Link Posted: 10/9/2004 7:03:48 PM EST
[Last Edit: 10/9/2004 7:08:48 PM EST by G35]
NOT RIGHT AT ALL !!!!

That top ring has a section missing. It was probably cracked when it was being assembled, and at some point in time, the cracked section fell out.

An AR probably will function with with just one ring. So, your AR has two functioning rings. Yea, it will most likely function flawlessly for a long time to come. However, the smart thing to do would be to replace that one ring. I would even recommend replacing ALL THREE rings because, at this point, I would question the state of the remaing two "good" rings.

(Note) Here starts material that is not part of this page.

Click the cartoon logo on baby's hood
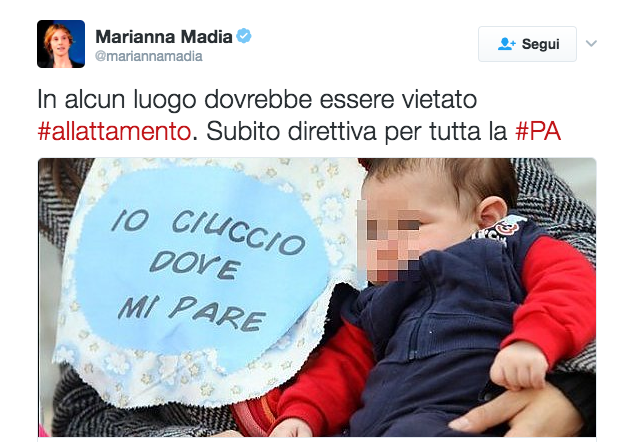The width and height of the screenshot is (628, 442). (x=499, y=229)
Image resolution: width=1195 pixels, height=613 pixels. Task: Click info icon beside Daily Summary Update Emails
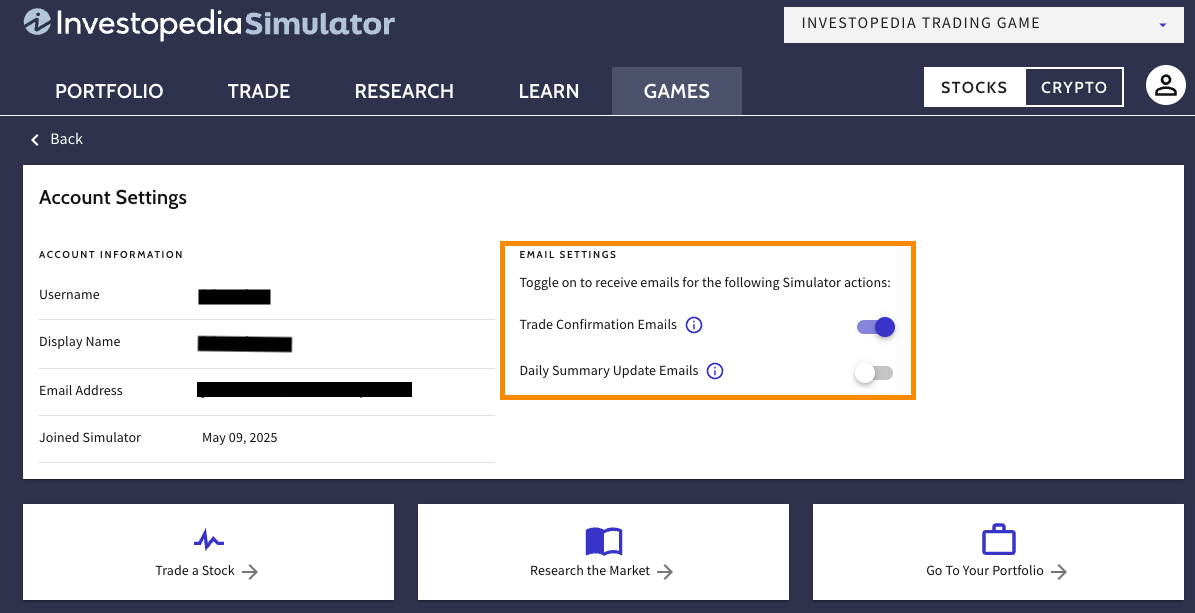coord(715,371)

By the way - Yes, it is safe to operate the AR in this condintion. The gun will not blow-up on you. But, the reliability of the weapon is questionable with regards to cycling.
Link Posted: 10/9/2004 7:25:29 PM EST
Thanks you for the reply. It's nice to get a straight answer. I will do just what you said one Monday!
Link Posted: 10/9/2004 8:45:01 PM EST
Gas rings are cheap, why not do as I and many others do, just order a bunch to keep on hand?

You will see that most of the small parts are quite inexpensive. What eats up your money on this stuff is shipping. Just go on and invest $50-$75 and buy yourself a stash of spare parts once and be done with it.

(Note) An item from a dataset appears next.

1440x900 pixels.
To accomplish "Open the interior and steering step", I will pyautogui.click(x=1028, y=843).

And don't just order 3 gas rings. Gee, you have to replace them now. Go on and get 3 SETS, 9 rings. Or consider the McFarland one-piece spiral ring.

Other parts to consider stocking, firing pin, firing pin retainer (aka cotter pin), extractor, its spring and pin, hammer and trigger springs, hammer/trigger pin, disconnector and spring, various detents and springs.
Link Posted: 10/10/2004 3:14:42 PM EST
I will do that. Luckily here in the Phoenix area there are a bunch of vendors/manufacturers so I dont have to worry about the shipping. It just shouldnt happen on a brand new rifle thats all.
Link Posted: 10/21/2004 7:30:58 AM EST
They are now offering a new one piece gas ring now,I saw them advertised in the new shot gun news for like $8.00.
Link Posted: 10/21/2004 7:59:16 AM EST

Originally Posted By hitman488:
They are now offering a new one piece gas ring now,I saw them advertised in the new shot gun news for like $8.00.



Just go to a gun show, they sell them for about a $1 a piece. Buy a bunch, you never know when you'll need one and they should be replaced after a year of shooting anyway.
Link Posted: 10/21/2004 11:50:55 AM EST
I used a Mac Farlane ring in one of my NRA Service Rifles for a bit. After half a season, the bolt would slip back into the carrier of its own weight , and I put GI rings in it from then on. I did not have any problems, it was just saying it was worn out.

Later on in the season, I watched a space gun progressively go from fine to severely short stroking in one tens shot string. It was a previously reliable Scott Medesha space gun, so we doubted inherent problems. Open it up, clean everything, oil it, and shoot it, and within a couple strings it would do this oddball thing where the bolt would stroke shoter on each shot and the ejection pattern would swing from 4 o'clock towards 1 o'clock more with each shot until it would just stuff the fired round back in the chamber. After much fussing, the owner, out of desperation if nothing else, pulled the Mac Farlane ring he had installed a thousand rounds back and installed three GI rings, and it shot flawlessly after that.

I would just stay with GI rings, keep spares handy, and when the bolt can slide into the carrier of its own weight, change rings.